» **INSTRUCCIONES**:
A: Transcribe del texto sobre la política argentina todo lo que va desde "Y cuando el" hasta "traduce en futuro.".
B: Escribe cómo sigue el texto sobre la política argentina a partir de su última oración.

» **TEXTO DEL DOCUMENTO**:
§ §

Durante décadas, la política argentina se sostuvo sobre relatos. El peronismo construyó el mito de la justicia social; el kirchnerismo lo transformó en épica de resistencia; y el mileísmo, en su versión más reciente, lo reemplazó por la rebelión contra “la casta”.
Cada época tuvo su historia fundacional. Cada líder, su relato.
Pero hoy, la política argentina ya no cuenta nada. Solo repite consignas vacías que ya nadie escucha.
El peronismo perdió su alma.
El kirchnerismo agotó su épica.
Y el mileísmo corre el riesgo de convertirse en aquello que juró destruir: un sistema que se alimenta del enojo, pero no construye esperanza.
El poder ya no seduce ni convence. Solo grita.
Y cuando el grito se vuelve rutina, deja de ser rebeldía: se transforma en ruido.
Durante años, los gobiernos prometieron sentido: justicia social, inclusión, soberanía, libertad. Hoy el discurso político es apenas un reflejo gastado de esas palabras. Nadie cree en los relatos de la justicia social cuando la pobreza supera el 50%. Y nadie defiende una épica que no se traduce en futuro.
La política argentina entró en un terreno inédito: el del descreimiento total.
Ni la izquierda puede explicar el fracaso de su moral económica, ni la derecha logra justificar la falta de resultados concretos.
El centro está agazapado, y con él, la moderación.
Todo se volvió tribuna, meme y polarización.
Mientras tanto, la gente vive entre la supervivencia y la resignación, mirando cómo la dirigencia se pelea por micrófonos que ya no comunican nada.

§ §

» **DATOS DE ORIGEN**:
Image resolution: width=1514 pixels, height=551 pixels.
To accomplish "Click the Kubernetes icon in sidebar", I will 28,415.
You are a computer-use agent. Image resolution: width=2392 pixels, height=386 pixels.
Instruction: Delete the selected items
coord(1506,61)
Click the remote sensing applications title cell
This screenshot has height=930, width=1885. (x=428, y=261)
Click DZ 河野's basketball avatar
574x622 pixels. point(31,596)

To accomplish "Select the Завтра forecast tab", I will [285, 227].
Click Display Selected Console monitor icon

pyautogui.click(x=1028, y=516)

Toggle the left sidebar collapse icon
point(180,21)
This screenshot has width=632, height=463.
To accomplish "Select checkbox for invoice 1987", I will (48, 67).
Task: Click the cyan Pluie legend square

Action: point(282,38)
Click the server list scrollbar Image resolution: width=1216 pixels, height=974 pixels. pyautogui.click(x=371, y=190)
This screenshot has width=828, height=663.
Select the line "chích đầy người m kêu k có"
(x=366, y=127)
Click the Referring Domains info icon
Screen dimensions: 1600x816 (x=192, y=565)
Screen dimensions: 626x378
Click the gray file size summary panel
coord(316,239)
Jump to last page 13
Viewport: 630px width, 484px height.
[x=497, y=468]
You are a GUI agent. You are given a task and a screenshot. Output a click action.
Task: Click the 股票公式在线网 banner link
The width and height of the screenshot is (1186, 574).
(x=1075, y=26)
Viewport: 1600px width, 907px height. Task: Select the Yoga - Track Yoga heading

§ §

» **RESPUESTAS POR TAREA**:
A:
Y cuando el grito se vuelve rutina, deja de ser rebeldía: se transforma en ruido.
Durante años, los gobiernos prometieron sentido: justicia social, inclusión, soberanía, libertad. Hoy el discurso político es apenas un reflejo gastado de esas palabras. Nadie cree en los relatos de la justicia social cuando la pobreza supera el 50%. Y nadie defiende una épica que no se traduce en futuro.

B:
Sin embargo, hay excepciones. En algunos lugares, la gestión reemplazó al relato y los resultados hablan por sí solos. Provincias y municipios donde se gobierna con eficiencia, planificación y transparencia, sin gritar ni prometer revoluciones. Lugares donde la política recuperó su función más básica: resolver problemas. Allí donde la gestión es de excelencia, el relato sobra. Y, paradójicamente, es donde la gente vuelve a creer.
El relato político fue siempre una forma de ordenar la realidad.
Pero cuando el relato se impone sobre la realidad, se convierte en mentira.
Y eso fue lo que ocurrió: la política argentina confundió comunicación con construcción, discurso con gestión, relato con verdad.
El resultado es este: una sociedad cansada, descreída, que ya no busca líderes, sino sentido común. Que ya no quiere épica, sino resultados. Que ya no necesita que le hablen, sino que la escuchen.
La pérdida del relato no es solo un síntoma de la política: es su espejo.
Porque sin relato, la política pierde su función más profunda: imaginar un país posible.
Pero tal vez, en ese vacío, haya una oportunidad.
Si se acaba el relato, puede empezar la verdad.
Y solo desde la verdad se puede volver a construir esperanza.